*Available data:*
- Opening Delimiter -

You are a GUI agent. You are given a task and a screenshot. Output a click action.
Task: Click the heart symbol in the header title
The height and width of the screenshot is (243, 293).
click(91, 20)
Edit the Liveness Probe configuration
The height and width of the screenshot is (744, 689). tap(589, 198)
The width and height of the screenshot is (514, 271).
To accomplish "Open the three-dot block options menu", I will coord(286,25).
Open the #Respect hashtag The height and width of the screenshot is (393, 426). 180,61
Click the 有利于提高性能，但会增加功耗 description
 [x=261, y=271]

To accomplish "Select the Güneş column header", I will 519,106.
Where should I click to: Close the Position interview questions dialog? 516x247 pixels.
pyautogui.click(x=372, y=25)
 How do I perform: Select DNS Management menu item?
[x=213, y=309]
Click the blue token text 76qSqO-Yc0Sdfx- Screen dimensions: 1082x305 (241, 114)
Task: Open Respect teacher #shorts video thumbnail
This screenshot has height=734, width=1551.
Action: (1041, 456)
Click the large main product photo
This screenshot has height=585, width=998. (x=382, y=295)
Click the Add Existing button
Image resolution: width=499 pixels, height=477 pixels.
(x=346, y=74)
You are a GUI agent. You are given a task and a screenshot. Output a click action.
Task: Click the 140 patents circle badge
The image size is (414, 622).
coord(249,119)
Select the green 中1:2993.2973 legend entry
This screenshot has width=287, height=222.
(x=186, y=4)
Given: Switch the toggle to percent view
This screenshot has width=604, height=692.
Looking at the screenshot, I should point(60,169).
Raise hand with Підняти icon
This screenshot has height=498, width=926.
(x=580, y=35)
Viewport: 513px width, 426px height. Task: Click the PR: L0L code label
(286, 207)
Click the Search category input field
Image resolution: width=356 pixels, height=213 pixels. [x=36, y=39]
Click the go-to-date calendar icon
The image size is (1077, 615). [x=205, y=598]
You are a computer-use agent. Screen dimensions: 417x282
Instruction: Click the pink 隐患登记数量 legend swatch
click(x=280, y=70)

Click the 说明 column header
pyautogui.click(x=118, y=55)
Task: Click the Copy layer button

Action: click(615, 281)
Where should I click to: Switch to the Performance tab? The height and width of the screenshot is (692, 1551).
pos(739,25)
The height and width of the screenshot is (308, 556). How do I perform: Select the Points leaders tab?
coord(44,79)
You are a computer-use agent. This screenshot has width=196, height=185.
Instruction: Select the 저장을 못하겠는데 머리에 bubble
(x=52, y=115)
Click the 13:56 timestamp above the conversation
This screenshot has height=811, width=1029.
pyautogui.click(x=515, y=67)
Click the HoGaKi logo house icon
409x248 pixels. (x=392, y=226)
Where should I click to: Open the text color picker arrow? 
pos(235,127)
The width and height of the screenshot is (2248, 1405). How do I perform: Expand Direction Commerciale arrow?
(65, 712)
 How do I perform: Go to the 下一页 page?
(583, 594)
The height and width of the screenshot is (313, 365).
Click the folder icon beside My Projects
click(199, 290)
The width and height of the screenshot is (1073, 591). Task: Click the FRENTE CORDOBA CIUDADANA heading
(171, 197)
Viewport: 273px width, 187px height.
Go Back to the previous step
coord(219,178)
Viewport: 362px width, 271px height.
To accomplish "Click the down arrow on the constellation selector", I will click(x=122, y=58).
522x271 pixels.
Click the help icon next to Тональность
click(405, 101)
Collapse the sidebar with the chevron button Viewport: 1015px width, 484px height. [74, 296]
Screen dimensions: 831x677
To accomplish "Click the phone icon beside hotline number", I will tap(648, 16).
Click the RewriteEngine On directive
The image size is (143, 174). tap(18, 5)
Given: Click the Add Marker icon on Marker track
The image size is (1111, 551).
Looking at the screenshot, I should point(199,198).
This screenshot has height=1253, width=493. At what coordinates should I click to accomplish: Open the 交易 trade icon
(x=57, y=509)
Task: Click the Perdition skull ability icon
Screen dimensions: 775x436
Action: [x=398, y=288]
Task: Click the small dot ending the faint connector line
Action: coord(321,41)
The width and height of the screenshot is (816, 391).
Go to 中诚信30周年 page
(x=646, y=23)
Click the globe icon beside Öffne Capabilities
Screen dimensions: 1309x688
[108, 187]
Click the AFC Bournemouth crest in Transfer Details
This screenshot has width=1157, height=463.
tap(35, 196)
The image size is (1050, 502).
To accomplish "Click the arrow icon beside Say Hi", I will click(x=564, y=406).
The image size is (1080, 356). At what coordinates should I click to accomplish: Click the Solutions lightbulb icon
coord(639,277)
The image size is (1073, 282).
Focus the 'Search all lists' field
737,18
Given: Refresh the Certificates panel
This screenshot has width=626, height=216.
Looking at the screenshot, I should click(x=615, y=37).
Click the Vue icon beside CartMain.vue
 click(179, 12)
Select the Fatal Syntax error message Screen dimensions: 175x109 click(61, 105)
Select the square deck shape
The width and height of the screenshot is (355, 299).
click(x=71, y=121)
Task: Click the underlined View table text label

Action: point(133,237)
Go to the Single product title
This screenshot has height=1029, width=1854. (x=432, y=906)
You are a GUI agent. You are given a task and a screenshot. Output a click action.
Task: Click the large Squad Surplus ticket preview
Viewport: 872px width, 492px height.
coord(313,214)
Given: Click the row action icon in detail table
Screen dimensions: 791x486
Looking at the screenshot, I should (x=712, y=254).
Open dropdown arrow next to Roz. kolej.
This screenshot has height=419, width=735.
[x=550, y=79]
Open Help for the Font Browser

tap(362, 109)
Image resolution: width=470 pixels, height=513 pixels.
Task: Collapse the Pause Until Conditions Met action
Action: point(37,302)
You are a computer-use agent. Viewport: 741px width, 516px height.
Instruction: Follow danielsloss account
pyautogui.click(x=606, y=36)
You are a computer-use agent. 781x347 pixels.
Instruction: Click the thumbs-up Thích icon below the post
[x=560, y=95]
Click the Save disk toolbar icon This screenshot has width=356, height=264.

- Closing Delimiter -

*What is being asked:* Type the records again in full, matching them exactly.

*Result for this task:*
You are a GUI agent. You are given a task and a screenshot. Output a click action.
Task: Click the heart symbol in the header title
The height and width of the screenshot is (243, 293).
click(91, 20)
Edit the Liveness Probe configuration
The height and width of the screenshot is (744, 689). tap(589, 198)
The width and height of the screenshot is (514, 271).
To accomplish "Open the three-dot block options menu", I will coord(286,25).
Open the #Respect hashtag The height and width of the screenshot is (393, 426). 180,61
Click the 有利于提高性能，但会增加功耗 description
 [x=261, y=271]

To accomplish "Select the Güneş column header", I will 519,106.
Where should I click to: Close the Position interview questions dialog? 516x247 pixels.
pyautogui.click(x=372, y=25)
 How do I perform: Select DNS Management menu item?
[x=213, y=309]
Click the blue token text 76qSqO-Yc0Sdfx- Screen dimensions: 1082x305 (241, 114)
Task: Open Respect teacher #shorts video thumbnail
This screenshot has height=734, width=1551.
Action: (1041, 456)
Click the large main product photo
This screenshot has height=585, width=998. (x=382, y=295)
Click the Add Existing button
Image resolution: width=499 pixels, height=477 pixels.
(x=346, y=74)
You are a GUI agent. You are given a task and a screenshot. Output a click action.
Task: Click the 140 patents circle badge
The image size is (414, 622).
coord(249,119)
Select the green 中1:2993.2973 legend entry
This screenshot has width=287, height=222.
(x=186, y=4)
Given: Switch the toggle to percent view
This screenshot has width=604, height=692.
Looking at the screenshot, I should point(60,169).
Raise hand with Підняти icon
This screenshot has height=498, width=926.
(x=580, y=35)
Viewport: 513px width, 426px height. Task: Click the PR: L0L code label
(286, 207)
Click the Search category input field
Image resolution: width=356 pixels, height=213 pixels. [x=36, y=39]
Click the go-to-date calendar icon
The image size is (1077, 615). [x=205, y=598]
You are a computer-use agent. Screen dimensions: 417x282
Instruction: Click the pink 隐患登记数量 legend swatch
click(x=280, y=70)

Click the 说明 column header
pyautogui.click(x=118, y=55)
Task: Click the Copy layer button

Action: click(615, 281)
Where should I click to: Switch to the Performance tab? The height and width of the screenshot is (692, 1551).
pos(739,25)
The height and width of the screenshot is (308, 556). How do I perform: Select the Points leaders tab?
coord(44,79)
You are a computer-use agent. This screenshot has width=196, height=185.
Instruction: Select the 저장을 못하겠는데 머리에 bubble
(x=52, y=115)
Click the 13:56 timestamp above the conversation
This screenshot has height=811, width=1029.
pyautogui.click(x=515, y=67)
Click the HoGaKi logo house icon
409x248 pixels. (x=392, y=226)
Where should I click to: Open the text color picker arrow? 
pos(235,127)
The width and height of the screenshot is (2248, 1405). How do I perform: Expand Direction Commerciale arrow?
(65, 712)
 How do I perform: Go to the 下一页 page?
(583, 594)
The height and width of the screenshot is (313, 365).
Click the folder icon beside My Projects
click(199, 290)
The width and height of the screenshot is (1073, 591). Task: Click the FRENTE CORDOBA CIUDADANA heading
(171, 197)
Viewport: 273px width, 187px height.
Go Back to the previous step
coord(219,178)
Viewport: 362px width, 271px height.
To accomplish "Click the down arrow on the constellation selector", I will click(x=122, y=58).
522x271 pixels.
Click the help icon next to Тональность
click(405, 101)
Collapse the sidebar with the chevron button Viewport: 1015px width, 484px height. [74, 296]
Screen dimensions: 831x677
To accomplish "Click the phone icon beside hotline number", I will tap(648, 16).
Click the RewriteEngine On directive
The image size is (143, 174). tap(18, 5)
Given: Click the Add Marker icon on Marker track
The image size is (1111, 551).
Looking at the screenshot, I should point(199,198).
This screenshot has height=1253, width=493. At what coordinates should I click to accomplish: Open the 交易 trade icon
(x=57, y=509)
Task: Click the Perdition skull ability icon
Screen dimensions: 775x436
Action: [x=398, y=288]
Task: Click the small dot ending the faint connector line
Action: coord(321,41)
The width and height of the screenshot is (816, 391).
Go to 中诚信30周年 page
(x=646, y=23)
Click the globe icon beside Öffne Capabilities
Screen dimensions: 1309x688
[108, 187]
Click the AFC Bournemouth crest in Transfer Details
This screenshot has width=1157, height=463.
tap(35, 196)
The image size is (1050, 502).
To accomplish "Click the arrow icon beside Say Hi", I will click(x=564, y=406).
The image size is (1080, 356). At what coordinates should I click to accomplish: Click the Solutions lightbulb icon
coord(639,277)
The image size is (1073, 282).
Focus the 'Search all lists' field
737,18
Given: Refresh the Certificates panel
This screenshot has width=626, height=216.
Looking at the screenshot, I should click(x=615, y=37).
Click the Vue icon beside CartMain.vue
 click(179, 12)
Select the Fatal Syntax error message Screen dimensions: 175x109 click(61, 105)
Select the square deck shape
The width and height of the screenshot is (355, 299).
click(x=71, y=121)
Task: Click the underlined View table text label

Action: point(133,237)
Go to the Single product title
This screenshot has height=1029, width=1854. (x=432, y=906)
You are a GUI agent. You are given a task and a screenshot. Output a click action.
Task: Click the large Squad Surplus ticket preview
Viewport: 872px width, 492px height.
coord(313,214)
Given: Click the row action icon in detail table
Screen dimensions: 791x486
Looking at the screenshot, I should (x=712, y=254).
Open dropdown arrow next to Roz. kolej.
This screenshot has height=419, width=735.
[x=550, y=79]
Open Help for the Font Browser

tap(362, 109)
Image resolution: width=470 pixels, height=513 pixels.
Task: Collapse the Pause Until Conditions Met action
Action: point(37,302)
You are a computer-use agent. Viewport: 741px width, 516px height.
Instruction: Follow danielsloss account
pyautogui.click(x=606, y=36)
You are a computer-use agent. 781x347 pixels.
Instruction: Click the thumbs-up Thích icon below the post
[x=560, y=95]
Click the Save disk toolbar icon This screenshot has width=356, height=264.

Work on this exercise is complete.